Question

A thin lens forms an image of intensity $I$. If the central part of the lens diameter half the diameter of the lens is black polished, then what will be the intensity of the image formed by the remaining part?

Answer 1

Use the formula for area of the circle in terms of diameter of the circle. Using this formula first determine the initial area of the lens and black polished area of the lens. Then calculate the area of the lens which is unpolished. Since the intensity of the image formed is directly proportional to the area of the lens forming the image, determine the intensity of the image formed by the unpolished area.

Formula used:
The area $A$ of a circle is given by
$A = \dfrac{{\pi {d^2}}}{4}$ …… (1)
Here, $d$ is the diameter of the circle.

Complete step by step answer:
We have been given a thin lens that forms an image with intensity $I$. Let $d$ be the initial diameter of the lens. According to equation (1), the initial area of the lens is
$A = \dfrac{{\pi {d^2}}}{4}$
We have given that the central part of the lens having a diameter equal to half of the initial diameter is black polished. Hence, the diameter of the black polished circle is
$d' = \dfrac{d}{2}$

Let us first determine the area of the black polished lens. According to equation (1), the black polished area of the lens is
$A' = \dfrac{{\pi {d^{'2}}}}{4}$
Substitute $\dfrac{d}{2}$ for $d'$ in the above equation.
$A' = \dfrac{{\pi {{\left( {\dfrac{d}{2}} \right)}^2}}}{4}$
$\Rightarrow A' = \dfrac{{\pi {d^2}}}{{16}}$

The area $A''$ of the lens which is unpolished is
$A'' = A - A'$
$\Rightarrow A'' = \dfrac{{\pi {d^2}}}{4} - \dfrac{{\pi {d^2}}}{{16}}$
$\Rightarrow A'' = \dfrac{{4\pi {d^2} - \pi {d^2}}}{{16}}$
$\Rightarrow A'' = \dfrac{{3\pi {d^2}}}{{16}}$
This is the unpolished area of the lens.

The intensity of the image formed by the lens initially is $I$. We have asked to determine the intensity $I'$ of the image formed by the unpolished area of the lens. We know that the intensity of the image formed is directly proportional to area of the lens contributing in the image formation.
$I \propto A$
We can write this relation for the two intensities of the image before and after polishing the lens as
$\dfrac{{I'}}{I} = \dfrac{{A''}}{A}$

Substitute $\dfrac{{\pi {d^2}}}{4}$ for $A$ and $\dfrac{{\pi {d^2}}}{{16}}$ for $A''$ in the above equation.
$\dfrac{{I'}}{I} = \dfrac{{\dfrac{{3\pi {d^2}}}{{16}}}}{{\dfrac{{\pi {d^2}}}{4}}}$
$\Rightarrow \dfrac{{I'}}{I} = \dfrac{{12}}{{16}}$
$\therefore I' = \dfrac{{3I}}{4}$

Hence, the intensity of the image formed by the remaining part of the lens is $\dfrac{{3I}}{4}$.

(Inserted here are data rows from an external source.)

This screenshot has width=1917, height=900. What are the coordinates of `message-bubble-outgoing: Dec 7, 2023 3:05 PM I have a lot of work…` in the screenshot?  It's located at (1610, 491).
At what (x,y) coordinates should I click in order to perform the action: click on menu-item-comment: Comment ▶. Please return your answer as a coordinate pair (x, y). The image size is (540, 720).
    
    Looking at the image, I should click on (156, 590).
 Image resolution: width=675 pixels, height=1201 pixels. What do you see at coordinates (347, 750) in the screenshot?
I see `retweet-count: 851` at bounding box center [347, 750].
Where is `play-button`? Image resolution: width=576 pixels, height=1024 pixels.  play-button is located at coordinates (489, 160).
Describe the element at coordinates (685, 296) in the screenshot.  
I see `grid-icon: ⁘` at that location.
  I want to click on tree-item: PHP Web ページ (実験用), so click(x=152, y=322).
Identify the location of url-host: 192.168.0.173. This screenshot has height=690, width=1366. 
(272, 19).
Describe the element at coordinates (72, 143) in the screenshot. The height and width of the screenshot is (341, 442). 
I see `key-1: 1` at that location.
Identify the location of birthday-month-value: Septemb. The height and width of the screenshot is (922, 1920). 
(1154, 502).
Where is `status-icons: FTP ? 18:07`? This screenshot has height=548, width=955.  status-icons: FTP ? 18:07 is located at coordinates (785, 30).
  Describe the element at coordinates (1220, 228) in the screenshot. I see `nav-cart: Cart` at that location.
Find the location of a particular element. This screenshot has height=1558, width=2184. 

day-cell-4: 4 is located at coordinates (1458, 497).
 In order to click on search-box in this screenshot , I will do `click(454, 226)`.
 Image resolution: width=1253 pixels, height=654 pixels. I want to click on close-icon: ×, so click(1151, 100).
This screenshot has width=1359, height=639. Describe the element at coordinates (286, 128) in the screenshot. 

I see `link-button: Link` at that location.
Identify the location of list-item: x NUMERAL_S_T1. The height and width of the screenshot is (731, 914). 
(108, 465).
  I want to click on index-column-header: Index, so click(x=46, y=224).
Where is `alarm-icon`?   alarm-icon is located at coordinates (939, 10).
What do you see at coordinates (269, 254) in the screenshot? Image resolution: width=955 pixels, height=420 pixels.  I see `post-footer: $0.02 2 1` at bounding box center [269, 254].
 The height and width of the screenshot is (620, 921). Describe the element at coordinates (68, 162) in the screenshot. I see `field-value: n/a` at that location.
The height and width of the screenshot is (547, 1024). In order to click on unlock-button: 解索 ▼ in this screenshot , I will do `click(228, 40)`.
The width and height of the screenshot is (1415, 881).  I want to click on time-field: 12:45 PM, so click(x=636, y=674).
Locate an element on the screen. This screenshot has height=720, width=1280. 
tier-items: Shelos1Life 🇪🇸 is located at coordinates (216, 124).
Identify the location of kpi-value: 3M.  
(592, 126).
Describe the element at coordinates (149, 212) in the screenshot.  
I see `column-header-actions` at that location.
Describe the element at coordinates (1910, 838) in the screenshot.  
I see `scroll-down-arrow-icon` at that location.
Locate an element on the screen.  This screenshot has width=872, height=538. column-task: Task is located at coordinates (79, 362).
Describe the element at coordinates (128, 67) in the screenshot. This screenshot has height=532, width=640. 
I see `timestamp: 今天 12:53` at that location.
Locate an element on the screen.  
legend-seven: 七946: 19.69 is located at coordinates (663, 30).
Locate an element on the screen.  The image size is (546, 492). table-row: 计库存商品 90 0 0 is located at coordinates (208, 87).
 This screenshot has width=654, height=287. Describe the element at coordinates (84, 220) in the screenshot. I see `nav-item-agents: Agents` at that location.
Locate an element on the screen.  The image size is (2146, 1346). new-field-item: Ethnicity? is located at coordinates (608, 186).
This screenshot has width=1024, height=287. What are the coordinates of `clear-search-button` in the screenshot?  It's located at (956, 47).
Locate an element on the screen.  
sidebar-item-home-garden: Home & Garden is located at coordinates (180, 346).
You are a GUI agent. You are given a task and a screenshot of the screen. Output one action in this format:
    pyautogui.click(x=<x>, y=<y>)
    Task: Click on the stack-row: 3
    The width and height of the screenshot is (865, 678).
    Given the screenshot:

Note: The students may forget to determine the area of the unpolished surface of the lens and determine the intensity of the image formed by the polished surface in terms of initial intensity of the image. But the students should keep in mind that there is no image formation by the black polished area of the lens. So, the answer will be incorrect. Also the students may think that the image will not be formed if some area of the lens is polished. But the image is formed with less intensity.